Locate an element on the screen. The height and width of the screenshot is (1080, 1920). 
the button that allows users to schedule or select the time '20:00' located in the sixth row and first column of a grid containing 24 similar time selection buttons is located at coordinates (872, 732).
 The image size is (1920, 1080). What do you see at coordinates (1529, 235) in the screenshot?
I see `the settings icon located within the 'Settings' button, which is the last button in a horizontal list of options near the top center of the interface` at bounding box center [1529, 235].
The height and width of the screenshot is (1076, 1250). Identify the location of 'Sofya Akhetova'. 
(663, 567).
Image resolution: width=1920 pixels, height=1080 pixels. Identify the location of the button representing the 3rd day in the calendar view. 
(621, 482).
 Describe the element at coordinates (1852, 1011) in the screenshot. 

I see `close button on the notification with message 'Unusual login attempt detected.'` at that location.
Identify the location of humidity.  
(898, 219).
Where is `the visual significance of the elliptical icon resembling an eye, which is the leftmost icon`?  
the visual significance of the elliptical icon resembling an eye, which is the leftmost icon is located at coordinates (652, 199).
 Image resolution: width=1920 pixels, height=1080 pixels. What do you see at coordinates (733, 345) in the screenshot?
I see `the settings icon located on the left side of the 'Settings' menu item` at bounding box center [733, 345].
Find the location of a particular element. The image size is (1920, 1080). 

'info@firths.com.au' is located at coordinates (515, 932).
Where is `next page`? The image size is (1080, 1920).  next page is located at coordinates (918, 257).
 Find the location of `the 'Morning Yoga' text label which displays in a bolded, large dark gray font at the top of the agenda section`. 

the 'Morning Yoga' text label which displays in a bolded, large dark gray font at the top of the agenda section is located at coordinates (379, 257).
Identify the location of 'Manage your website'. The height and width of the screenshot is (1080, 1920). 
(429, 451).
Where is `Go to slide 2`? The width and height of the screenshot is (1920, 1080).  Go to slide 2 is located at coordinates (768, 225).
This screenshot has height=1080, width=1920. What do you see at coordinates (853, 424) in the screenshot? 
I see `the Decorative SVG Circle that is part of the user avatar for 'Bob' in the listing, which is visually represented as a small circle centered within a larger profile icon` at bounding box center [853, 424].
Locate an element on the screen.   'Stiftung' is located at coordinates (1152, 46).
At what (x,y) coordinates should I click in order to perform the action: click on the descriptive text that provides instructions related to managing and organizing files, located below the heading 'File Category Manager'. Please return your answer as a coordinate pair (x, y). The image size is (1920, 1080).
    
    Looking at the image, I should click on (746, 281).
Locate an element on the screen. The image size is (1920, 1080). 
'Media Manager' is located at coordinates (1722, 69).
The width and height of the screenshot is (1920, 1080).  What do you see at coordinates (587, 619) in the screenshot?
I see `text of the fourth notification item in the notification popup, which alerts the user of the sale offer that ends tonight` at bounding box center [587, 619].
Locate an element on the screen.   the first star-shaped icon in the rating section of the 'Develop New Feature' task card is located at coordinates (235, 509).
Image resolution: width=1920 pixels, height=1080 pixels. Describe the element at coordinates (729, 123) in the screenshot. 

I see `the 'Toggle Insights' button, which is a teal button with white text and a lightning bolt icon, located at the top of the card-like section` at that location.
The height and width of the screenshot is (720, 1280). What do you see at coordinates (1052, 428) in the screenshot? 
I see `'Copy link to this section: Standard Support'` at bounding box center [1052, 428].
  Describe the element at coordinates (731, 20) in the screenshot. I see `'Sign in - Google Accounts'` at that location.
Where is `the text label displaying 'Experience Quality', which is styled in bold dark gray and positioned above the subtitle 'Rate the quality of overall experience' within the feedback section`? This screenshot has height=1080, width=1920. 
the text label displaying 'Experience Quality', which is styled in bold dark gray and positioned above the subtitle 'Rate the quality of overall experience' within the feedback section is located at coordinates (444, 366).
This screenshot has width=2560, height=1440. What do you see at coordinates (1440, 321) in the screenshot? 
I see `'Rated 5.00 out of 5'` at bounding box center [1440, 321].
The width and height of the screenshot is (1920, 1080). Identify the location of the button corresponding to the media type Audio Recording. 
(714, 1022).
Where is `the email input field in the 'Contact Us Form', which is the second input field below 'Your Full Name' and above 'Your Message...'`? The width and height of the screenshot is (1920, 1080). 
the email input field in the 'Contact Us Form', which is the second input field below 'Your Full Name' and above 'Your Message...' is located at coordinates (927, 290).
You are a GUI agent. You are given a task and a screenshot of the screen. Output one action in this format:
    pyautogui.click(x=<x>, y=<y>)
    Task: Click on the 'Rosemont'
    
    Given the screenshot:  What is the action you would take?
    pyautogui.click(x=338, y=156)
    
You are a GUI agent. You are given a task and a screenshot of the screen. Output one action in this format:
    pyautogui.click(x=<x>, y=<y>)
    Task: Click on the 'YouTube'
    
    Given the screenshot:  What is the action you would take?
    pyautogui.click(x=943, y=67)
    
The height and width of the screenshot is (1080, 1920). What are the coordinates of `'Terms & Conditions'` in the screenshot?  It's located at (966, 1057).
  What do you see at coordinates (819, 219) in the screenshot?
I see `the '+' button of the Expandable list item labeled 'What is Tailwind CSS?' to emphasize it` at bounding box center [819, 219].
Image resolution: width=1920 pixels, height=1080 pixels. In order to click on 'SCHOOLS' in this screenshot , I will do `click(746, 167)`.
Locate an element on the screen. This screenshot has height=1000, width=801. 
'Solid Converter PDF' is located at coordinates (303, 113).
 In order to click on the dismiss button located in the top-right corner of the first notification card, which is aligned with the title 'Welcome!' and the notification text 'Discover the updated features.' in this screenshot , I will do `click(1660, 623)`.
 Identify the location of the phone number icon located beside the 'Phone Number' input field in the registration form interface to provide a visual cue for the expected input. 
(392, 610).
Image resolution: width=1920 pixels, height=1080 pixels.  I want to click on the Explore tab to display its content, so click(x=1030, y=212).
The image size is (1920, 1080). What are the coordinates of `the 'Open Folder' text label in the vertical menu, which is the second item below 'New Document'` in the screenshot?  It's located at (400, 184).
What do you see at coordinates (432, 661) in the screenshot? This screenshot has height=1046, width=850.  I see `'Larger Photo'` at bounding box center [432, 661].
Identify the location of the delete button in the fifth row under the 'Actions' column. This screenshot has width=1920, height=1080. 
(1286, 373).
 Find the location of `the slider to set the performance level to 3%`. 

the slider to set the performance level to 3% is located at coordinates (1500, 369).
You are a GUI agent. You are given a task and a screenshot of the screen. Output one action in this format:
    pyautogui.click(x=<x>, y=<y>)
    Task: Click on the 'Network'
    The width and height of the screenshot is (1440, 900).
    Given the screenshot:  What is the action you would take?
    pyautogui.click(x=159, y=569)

• _Stated exercise_
Rewrite all of the data above as a numbered list, leaving out any blank lines.

• _Exercise solution_
1. Locate an element on the screen. The height and width of the screenshot is (1080, 1920). 
2. the button that allows users to schedule or select the time '20:00' located in the sixth row and first column of a grid containing 24 similar time selection buttons is located at coordinates (872, 732).
3.  The image size is (1920, 1080). What do you see at coordinates (1529, 235) in the screenshot?
4. I see `the settings icon located within the 'Settings' button, which is the last button in a horizontal list of options near the top center of the interface` at bounding box center [1529, 235].
5. The height and width of the screenshot is (1076, 1250). Identify the location of 'Sofya Akhetova'. 
6. (663, 567).
7. Image resolution: width=1920 pixels, height=1080 pixels. Identify the location of the button representing the 3rd day in the calendar view. 
8. (621, 482).
9.  Describe the element at coordinates (1852, 1011) in the screenshot. 
10. I see `close button on the notification with message 'Unusual login attempt detected.'` at that location.
11. Identify the location of humidity.  
12. (898, 219).
13. Where is `the visual significance of the elliptical icon resembling an eye, which is the leftmost icon`?  
14. the visual significance of the elliptical icon resembling an eye, which is the leftmost icon is located at coordinates (652, 199).
15.  Image resolution: width=1920 pixels, height=1080 pixels. What do you see at coordinates (733, 345) in the screenshot?
16. I see `the settings icon located on the left side of the 'Settings' menu item` at bounding box center [733, 345].
17. Find the location of a particular element. The image size is (1920, 1080). 
18. 'info@firths.com.au' is located at coordinates (515, 932).
19. Where is `next page`? The image size is (1080, 1920).  next page is located at coordinates (918, 257).
20.  Find the location of `the 'Morning Yoga' text label which displays in a bolded, large dark gray font at the top of the agenda section`. 
21. the 'Morning Yoga' text label which displays in a bolded, large dark gray font at the top of the agenda section is located at coordinates (379, 257).
22. Identify the location of 'Manage your website'. The height and width of the screenshot is (1080, 1920). 
23. (429, 451).
24. Where is `Go to slide 2`? The width and height of the screenshot is (1920, 1080).  Go to slide 2 is located at coordinates (768, 225).
25. This screenshot has height=1080, width=1920. What do you see at coordinates (853, 424) in the screenshot? 
26. I see `the Decorative SVG Circle that is part of the user avatar for 'Bob' in the listing, which is visually represented as a small circle centered within a larger profile icon` at bounding box center [853, 424].
27. Locate an element on the screen.   'Stiftung' is located at coordinates (1152, 46).
28. At what (x,y) coordinates should I click in order to perform the action: click on the descriptive text that provides instructions related to managing and organizing files, located below the heading 'File Category Manager'. Please return your answer as a coordinate pair (x, y). The image size is (1920, 1080).
29.     Looking at the image, I should click on (746, 281).
30. Locate an element on the screen. The image size is (1920, 1080). 
31. 'Media Manager' is located at coordinates (1722, 69).
32. The width and height of the screenshot is (1920, 1080).  What do you see at coordinates (587, 619) in the screenshot?
33. I see `text of the fourth notification item in the notification popup, which alerts the user of the sale offer that ends tonight` at bounding box center [587, 619].
34. Locate an element on the screen.   the first star-shaped icon in the rating section of the 'Develop New Feature' task card is located at coordinates (235, 509).
35. Image resolution: width=1920 pixels, height=1080 pixels. Describe the element at coordinates (729, 123) in the screenshot. 
36. I see `the 'Toggle Insights' button, which is a teal button with white text and a lightning bolt icon, located at the top of the card-like section` at that location.
37. The height and width of the screenshot is (720, 1280). What do you see at coordinates (1052, 428) in the screenshot? 
38. I see `'Copy link to this section: Standard Support'` at bounding box center [1052, 428].
39.   Describe the element at coordinates (731, 20) in the screenshot. I see `'Sign in - Google Accounts'` at that location.
40. Where is `the text label displaying 'Experience Quality', which is styled in bold dark gray and positioned above the subtitle 'Rate the quality of overall experience' within the feedback section`? This screenshot has height=1080, width=1920. 
41. the text label displaying 'Experience Quality', which is styled in bold dark gray and positioned above the subtitle 'Rate the quality of overall experience' within the feedback section is located at coordinates (444, 366).
42. This screenshot has width=2560, height=1440. What do you see at coordinates (1440, 321) in the screenshot? 
43. I see `'Rated 5.00 out of 5'` at bounding box center [1440, 321].
44. The width and height of the screenshot is (1920, 1080). Identify the location of the button corresponding to the media type Audio Recording. 
45. (714, 1022).
46. Where is `the email input field in the 'Contact Us Form', which is the second input field below 'Your Full Name' and above 'Your Message...'`? The width and height of the screenshot is (1920, 1080). 
47. the email input field in the 'Contact Us Form', which is the second input field below 'Your Full Name' and above 'Your Message...' is located at coordinates (927, 290).
48. You are a GUI agent. You are given a task and a screenshot of the screen. Output one action in this format:
49.     pyautogui.click(x=<x>, y=<y>)
50.     Task: Click on the 'Rosemont'
51.     Given the screenshot:  What is the action you would take?
52.     pyautogui.click(x=338, y=156)
53. You are a GUI agent. You are given a task and a screenshot of the screen. Output one action in this format:
54.     pyautogui.click(x=<x>, y=<y>)
55.     Task: Click on the 'YouTube'
56.     Given the screenshot:  What is the action you would take?
57.     pyautogui.click(x=943, y=67)
58. The height and width of the screenshot is (1080, 1920). What are the coordinates of `'Terms & Conditions'` in the screenshot?  It's located at (966, 1057).
59.   What do you see at coordinates (819, 219) in the screenshot?
60. I see `the '+' button of the Expandable list item labeled 'What is Tailwind CSS?' to emphasize it` at bounding box center [819, 219].
61. Image resolution: width=1920 pixels, height=1080 pixels. In order to click on 'SCHOOLS' in this screenshot , I will do `click(746, 167)`.
62. Locate an element on the screen. This screenshot has height=1000, width=801. 
63. 'Solid Converter PDF' is located at coordinates (303, 113).
64.  In order to click on the dismiss button located in the top-right corner of the first notification card, which is aligned with the title 'Welcome!' and the notification text 'Discover the updated features.' in this screenshot , I will do `click(1660, 623)`.
65.  Identify the location of the phone number icon located beside the 'Phone Number' input field in the registration form interface to provide a visual cue for the expected input. 
66. (392, 610).
67. Image resolution: width=1920 pixels, height=1080 pixels.  I want to click on the Explore tab to display its content, so click(x=1030, y=212).
68. The image size is (1920, 1080). What are the coordinates of `the 'Open Folder' text label in the vertical menu, which is the second item below 'New Document'` in the screenshot?  It's located at (400, 184).
69. What do you see at coordinates (432, 661) in the screenshot? This screenshot has height=1046, width=850.  I see `'Larger Photo'` at bounding box center [432, 661].
70. Identify the location of the delete button in the fifth row under the 'Actions' column. This screenshot has width=1920, height=1080. 
71. (1286, 373).
72.  Find the location of `the slider to set the performance level to 3%`. 
73. the slider to set the performance level to 3% is located at coordinates (1500, 369).
74. You are a GUI agent. You are given a task and a screenshot of the screen. Output one action in this format:
75.     pyautogui.click(x=<x>, y=<y>)
76.     Task: Click on the 'Network'
77.     The width and height of the screenshot is (1440, 900).
78.     Given the screenshot:  What is the action you would take?
79.     pyautogui.click(x=159, y=569)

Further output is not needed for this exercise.